WORK INSTRUCTION:
In the records below, find the line containing "Task: Tap the celebration photo banner at top" and the line containing "You are a computer-use agent. Viewport: 499px"; please repeat exactly the lines from one to the other, both included, and nothing more.

STUDY MATERIAL:
======
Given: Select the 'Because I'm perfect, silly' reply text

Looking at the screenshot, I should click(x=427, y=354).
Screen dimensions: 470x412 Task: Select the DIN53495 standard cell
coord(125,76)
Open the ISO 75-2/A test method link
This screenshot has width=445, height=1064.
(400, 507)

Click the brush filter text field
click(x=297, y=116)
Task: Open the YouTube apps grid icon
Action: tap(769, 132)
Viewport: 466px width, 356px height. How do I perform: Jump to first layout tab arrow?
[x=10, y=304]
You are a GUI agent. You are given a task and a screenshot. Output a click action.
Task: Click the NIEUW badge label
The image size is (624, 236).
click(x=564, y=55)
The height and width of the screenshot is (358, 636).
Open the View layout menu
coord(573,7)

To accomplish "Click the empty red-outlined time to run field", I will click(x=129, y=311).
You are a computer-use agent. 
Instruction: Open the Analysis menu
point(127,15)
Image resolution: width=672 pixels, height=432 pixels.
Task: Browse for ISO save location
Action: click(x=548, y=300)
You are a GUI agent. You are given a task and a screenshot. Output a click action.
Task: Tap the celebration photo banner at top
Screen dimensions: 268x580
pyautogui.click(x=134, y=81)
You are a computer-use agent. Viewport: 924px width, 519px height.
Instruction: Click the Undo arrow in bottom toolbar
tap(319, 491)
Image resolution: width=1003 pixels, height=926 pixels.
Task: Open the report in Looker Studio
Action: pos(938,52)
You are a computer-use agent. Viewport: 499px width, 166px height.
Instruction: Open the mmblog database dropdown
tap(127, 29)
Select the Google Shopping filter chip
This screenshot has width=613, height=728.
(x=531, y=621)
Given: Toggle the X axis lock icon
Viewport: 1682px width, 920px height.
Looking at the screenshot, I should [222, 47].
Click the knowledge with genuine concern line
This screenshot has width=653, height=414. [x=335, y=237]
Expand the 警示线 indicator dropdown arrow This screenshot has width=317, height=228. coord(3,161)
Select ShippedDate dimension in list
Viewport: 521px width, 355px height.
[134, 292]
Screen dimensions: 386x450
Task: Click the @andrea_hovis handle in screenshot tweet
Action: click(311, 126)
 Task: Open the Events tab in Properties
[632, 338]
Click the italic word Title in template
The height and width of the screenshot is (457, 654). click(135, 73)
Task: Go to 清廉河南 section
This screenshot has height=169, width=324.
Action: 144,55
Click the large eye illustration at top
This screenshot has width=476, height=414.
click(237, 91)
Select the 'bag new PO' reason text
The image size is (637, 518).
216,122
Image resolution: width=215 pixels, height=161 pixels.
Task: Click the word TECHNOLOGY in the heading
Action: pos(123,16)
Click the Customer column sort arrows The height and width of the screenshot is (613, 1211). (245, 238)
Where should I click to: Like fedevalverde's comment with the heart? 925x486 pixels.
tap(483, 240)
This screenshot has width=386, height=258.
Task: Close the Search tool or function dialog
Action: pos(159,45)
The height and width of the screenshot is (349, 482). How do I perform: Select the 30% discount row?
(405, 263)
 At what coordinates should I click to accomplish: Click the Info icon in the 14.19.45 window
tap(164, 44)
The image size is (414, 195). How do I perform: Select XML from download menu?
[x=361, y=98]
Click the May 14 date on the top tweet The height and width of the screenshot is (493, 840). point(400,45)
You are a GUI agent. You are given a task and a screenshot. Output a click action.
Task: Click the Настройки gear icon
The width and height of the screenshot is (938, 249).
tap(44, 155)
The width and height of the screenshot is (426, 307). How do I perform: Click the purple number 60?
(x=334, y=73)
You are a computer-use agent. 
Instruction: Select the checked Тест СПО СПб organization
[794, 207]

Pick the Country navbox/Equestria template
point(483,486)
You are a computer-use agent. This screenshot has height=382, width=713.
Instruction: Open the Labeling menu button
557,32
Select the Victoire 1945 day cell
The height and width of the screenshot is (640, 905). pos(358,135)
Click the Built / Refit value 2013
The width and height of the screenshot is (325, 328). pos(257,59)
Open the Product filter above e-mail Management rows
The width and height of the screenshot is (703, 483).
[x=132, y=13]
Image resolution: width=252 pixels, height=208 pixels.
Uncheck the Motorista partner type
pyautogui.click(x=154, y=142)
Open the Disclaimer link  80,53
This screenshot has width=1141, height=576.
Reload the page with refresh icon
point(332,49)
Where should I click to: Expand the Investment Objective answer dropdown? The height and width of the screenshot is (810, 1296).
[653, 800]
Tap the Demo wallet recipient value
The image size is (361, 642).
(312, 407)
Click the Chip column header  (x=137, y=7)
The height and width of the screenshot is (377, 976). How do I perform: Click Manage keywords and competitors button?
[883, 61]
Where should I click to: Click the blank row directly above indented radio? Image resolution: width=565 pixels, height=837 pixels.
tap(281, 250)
======
FINISHED TASK:
Task: Tap the celebration photo banner at top
Screen dimensions: 268x580
pyautogui.click(x=134, y=81)
You are a computer-use agent. Viewport: 924px width, 519px height.
Instruction: Click the Undo arrow in bottom toolbar
tap(319, 491)
Image resolution: width=1003 pixels, height=926 pixels.
Task: Open the report in Looker Studio
Action: pos(938,52)
You are a computer-use agent. Viewport: 499px width, 166px height.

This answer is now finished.